An exact repetition of the data below, without images, is the expected answer.
Data supplied: Begin
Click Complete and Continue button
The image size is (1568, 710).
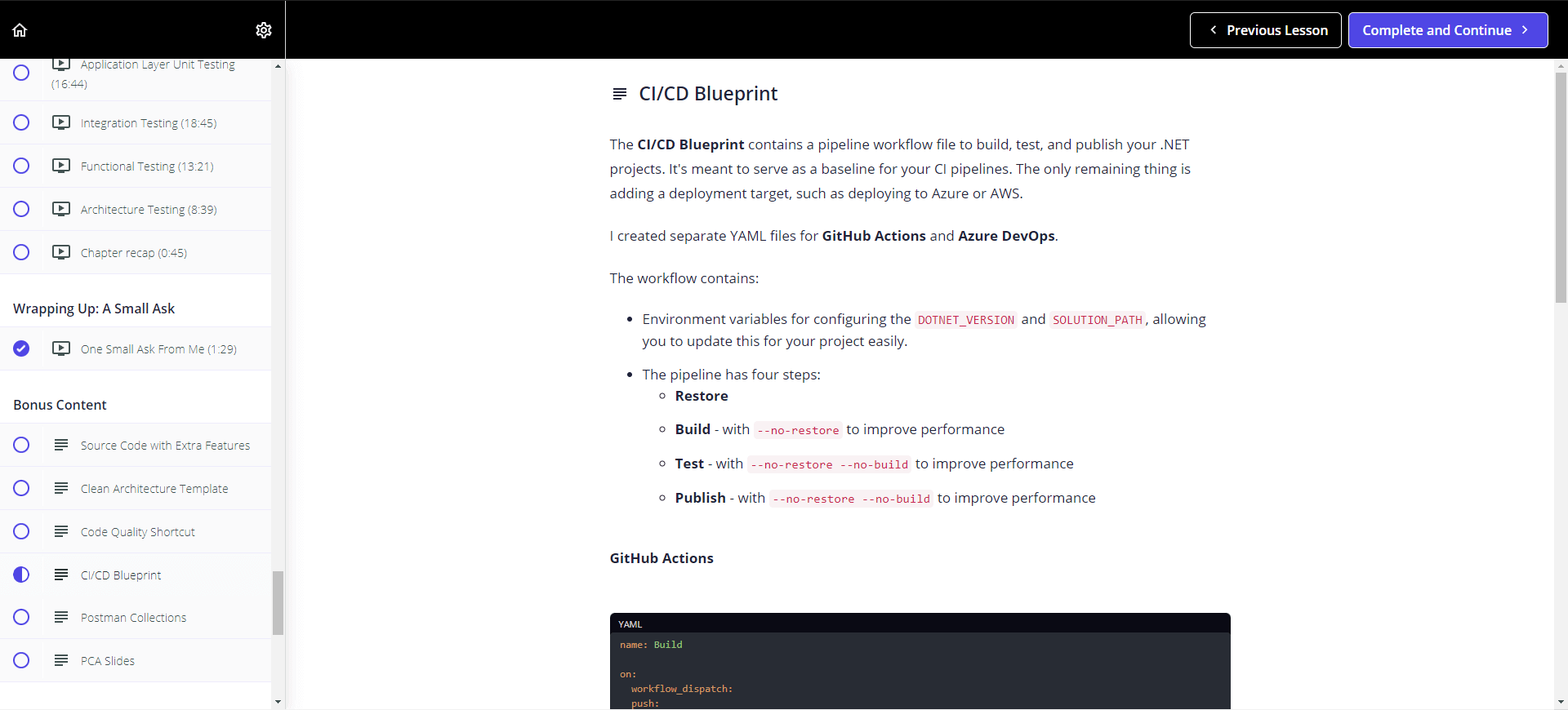(1447, 30)
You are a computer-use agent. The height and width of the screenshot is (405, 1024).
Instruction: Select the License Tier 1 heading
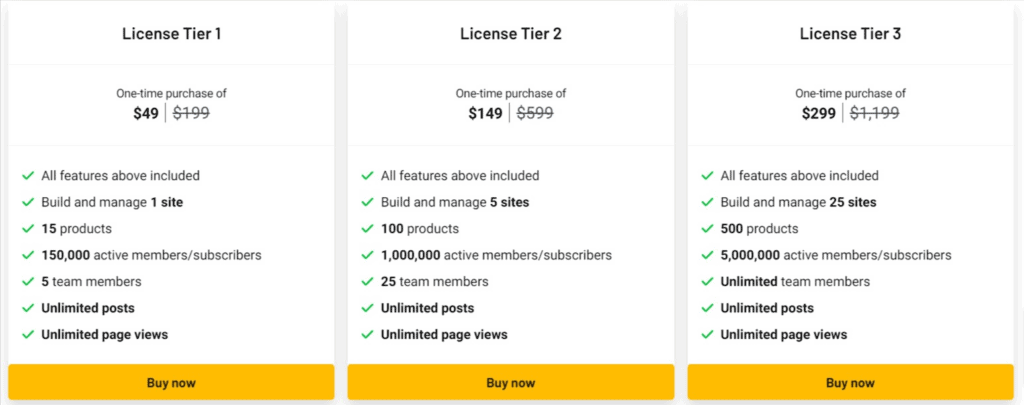click(x=171, y=34)
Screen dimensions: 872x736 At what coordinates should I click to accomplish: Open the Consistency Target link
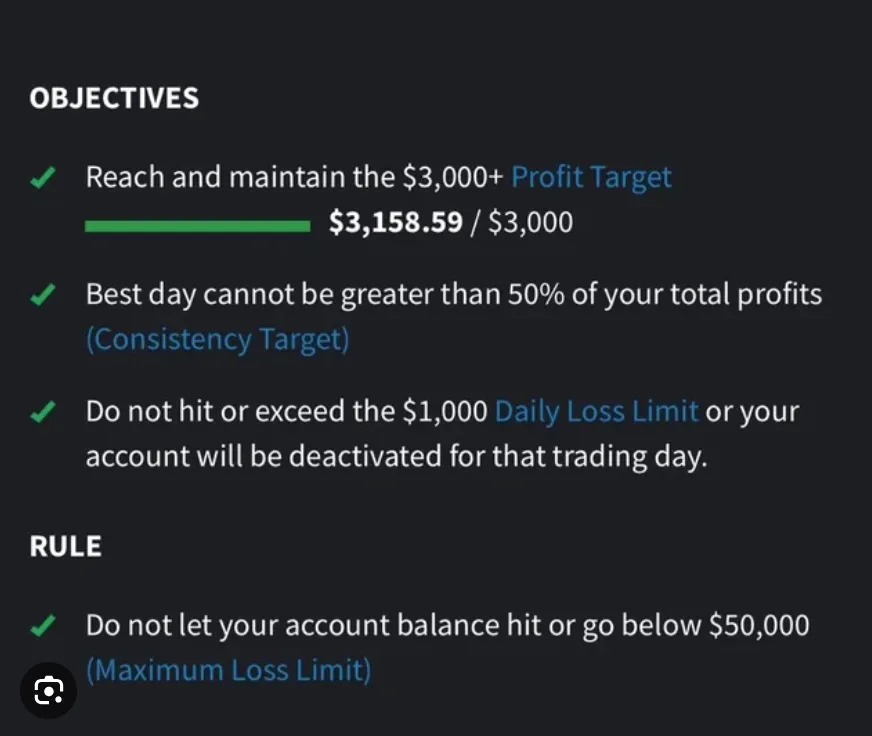(x=217, y=339)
Data supplied: End
— Task solution —
Click Complete and Continue button
The image size is (1568, 710).
(1447, 30)
You are a computer-use agent. The height and width of the screenshot is (405, 1024).
Instruction: Select the License Tier 1 heading
click(x=171, y=34)
Screen dimensions: 872x736 At what coordinates should I click to accomplish: Open the Consistency Target link
(x=217, y=339)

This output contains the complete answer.